Passage to read:
+++

The different varieties from the Lubera® range remain compact in growth and the column forms set special accents in the garden. The small berries are particularly striking and are used to decorate the trees from July onwards. These can be admired on the shrubs at all stages of ripening - from green to red, to black.

The columnar ‘Fine Line’ scores with its pale green, lance-shaped foliage and its relatively large flowers.

The fern-leaved 'Asplenifolia' has a loose habit, a delicate, deeply incised foliage and is particularly suitable for a Japanese garden, e.g. in combination with bamboo.

'Minaret' shines with umbel-like, white flowers, tightly upright growth and a striking yellow autumn colouring - it is an excellent solitary shrub.

Interesting facts about the alder buckthornAlder buckthorn

The genus Frangula belongs to the family Rhamnaceae. Botanically speaking, alder buckthorn is (was) also assigned to the genus Rhamnus. In contrast to Purgier's buckthorn (Rhamnus cathartica), the alder type has no thorns. It has its natural habitat in Central Europe as far as Western Siberia and Morocco. In its original form, the shrub grows with several stems and branches. It thrives as a large shrub (up to 6 metres high) and it rarely develops as a tree. The natural habitat of the alder buckthorn includes birch swamps and light forests. Black alder trees are heart-rooted and are therefore very suitable, for example, for the reinforcement of embankments.

This plant is ecologically very valuable as a bee pasture and bird food. In addition, even a single shrub in the garden can create good egg deposition sites for the pretty brimstone butterfly!

Medical use

The alder buckthorn has been known as a medicinal plant since the 14th century. The bark of the black alder is used - even in modern medicine - as a herbal laxative. The "anthranoids" it contains have a medicinal effect. In the large intestine, the substances promote the influx of water and electrolytes into the intestinal tract, which accelerates emptying.

Toxicity

Despite the medicinal benefits, all of the plant components of the alder buckthorn are poisonous. The berries should not be eaten by humans! Furthermore, do not be tempted to use the fresh bark as a laxative: violent vomiting could be the result!

Name

If you buy this plant, you should not be put off the slight rotten smell of the fresh bark, which is actually only noticeable when it is scarified. This is an extremely skilful defence technique of the tree to spoil the appetite of predators. This invention should, therefore, be appreciated, especially since the bark of the black alder tree also has the aforementioned medical benefits.

+++

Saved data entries
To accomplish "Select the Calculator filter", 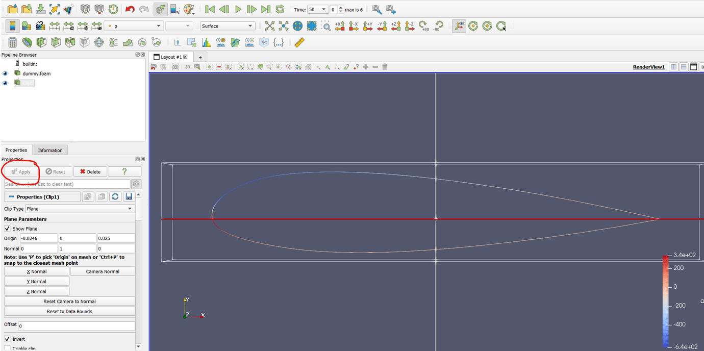I will [x=12, y=42].
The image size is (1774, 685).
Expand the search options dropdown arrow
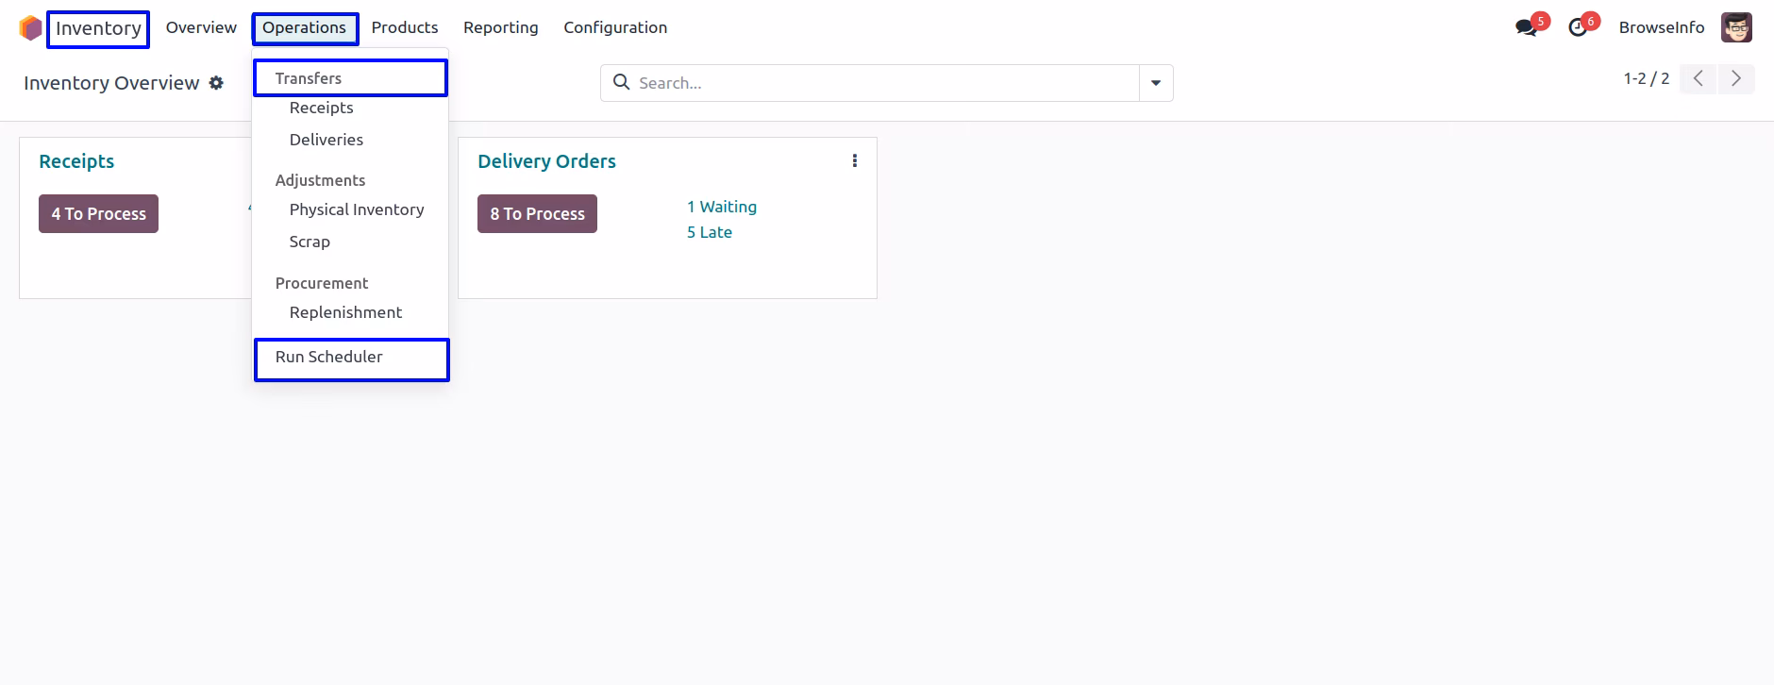(1156, 83)
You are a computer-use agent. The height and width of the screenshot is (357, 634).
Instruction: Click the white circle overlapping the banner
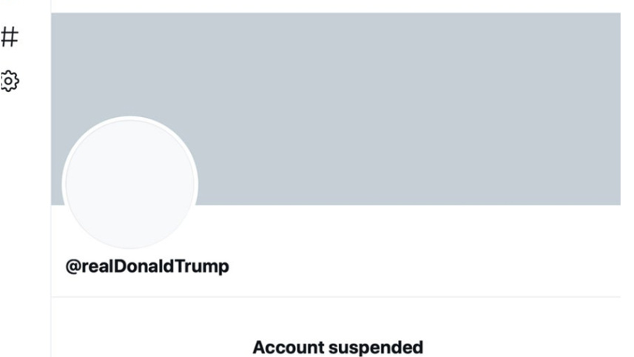(x=130, y=184)
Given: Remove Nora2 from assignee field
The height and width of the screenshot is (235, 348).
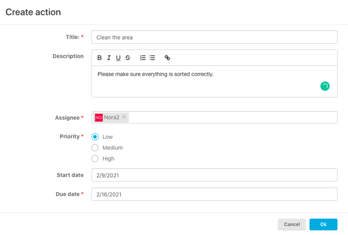Looking at the screenshot, I should pyautogui.click(x=124, y=117).
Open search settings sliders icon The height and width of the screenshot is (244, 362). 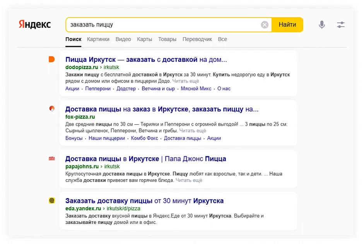340,25
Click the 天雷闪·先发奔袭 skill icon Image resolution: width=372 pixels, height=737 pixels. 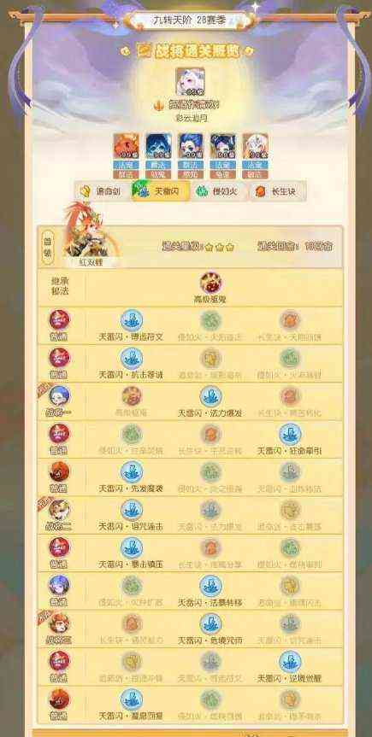pos(132,472)
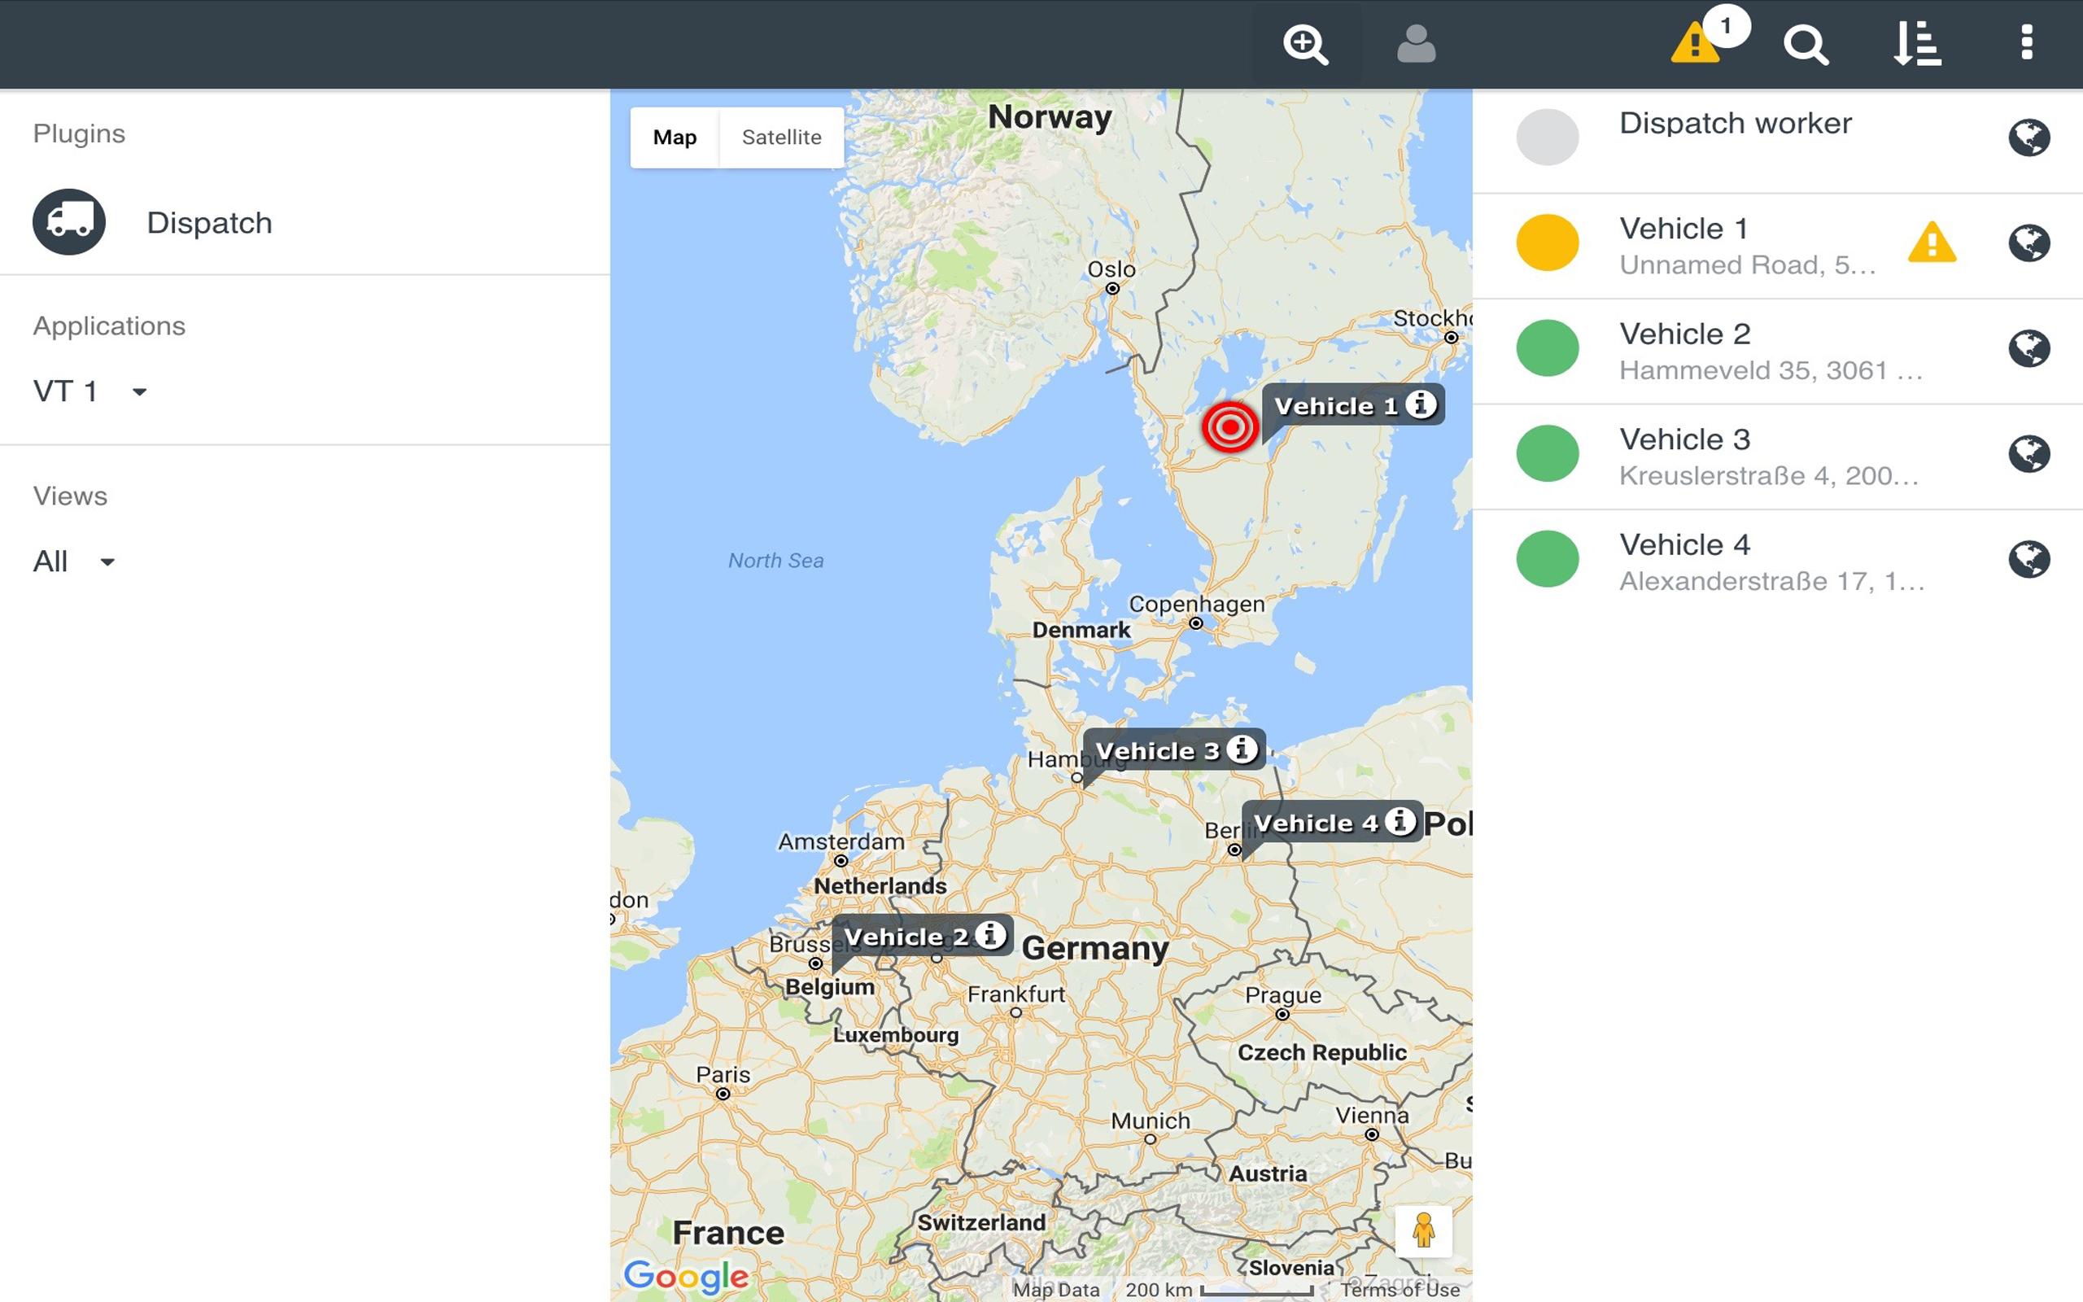Click the search magnifier icon
Viewport: 2083px width, 1302px height.
point(1805,44)
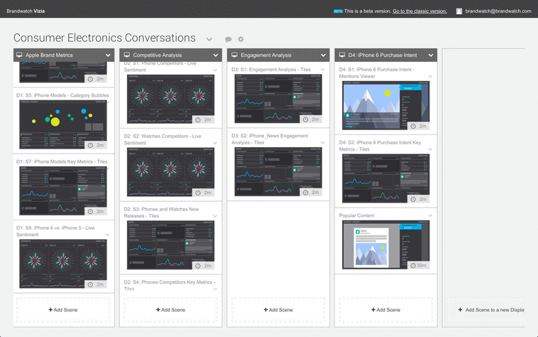
Task: Open Apple Brand Metrics display dropdown arrow
Action: pyautogui.click(x=109, y=55)
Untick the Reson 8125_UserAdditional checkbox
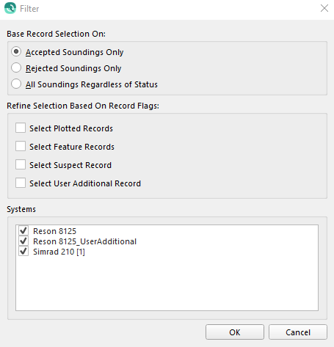The height and width of the screenshot is (347, 334). coord(23,241)
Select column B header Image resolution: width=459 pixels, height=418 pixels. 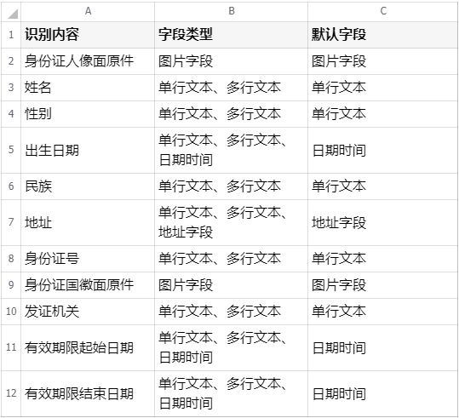[232, 12]
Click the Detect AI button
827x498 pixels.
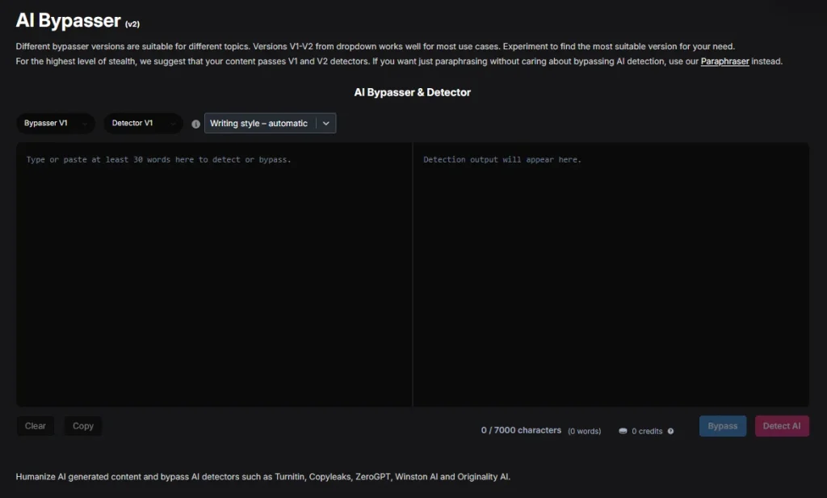pos(781,425)
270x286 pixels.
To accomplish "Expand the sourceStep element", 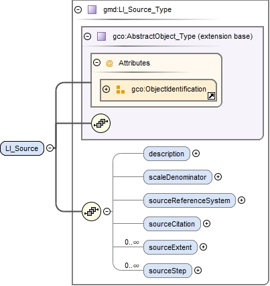I will [x=198, y=271].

+++

Problems and tasks:
A. In the alder buckthorn text, how tall can the shrub grow?
B. Pick up the alder buckthorn text after its final sentence and extend it.
This material comes from a separate source.

Written answers:
A. Up to 6 meters high.

B.
The term "powdered wood" (Pulverholz in German), on the other hand, comes from its historical use until the 19th century when the charcoal of the shrub was used to prepare black powder for firearms or as blasting powder. The charcoal of the rotten tree was highly valued at that time because of its low ash content.

The generic term 'Frangula' is derived from the Latin frangere (to break), which indicates that the wood of the alder buckthorn is light and soft. In the past, it was used for turnery and carpentry.

Location

This plant prefers a fresh to moist location - but it also thrives on drier sites. The roots are tolerant of moisture, but there should be no permanent waterlogging in the garden. It can be planted in full sun as well as in light shade. This shrub does not place many demands on the soil, but the pH value should tend to be in the acidic range.

Care

Before planting, you should add some compost to the garden soil. In the beginning, you should water your shrub regularly in the garden, even later during long dry periods. Covering the root are with mulch also protects against drying out. As a potted plant, it should be watered daily if possible (without creating waterlogging). Regular composting in the spring is beneficial, otherwise, this plant needs little care.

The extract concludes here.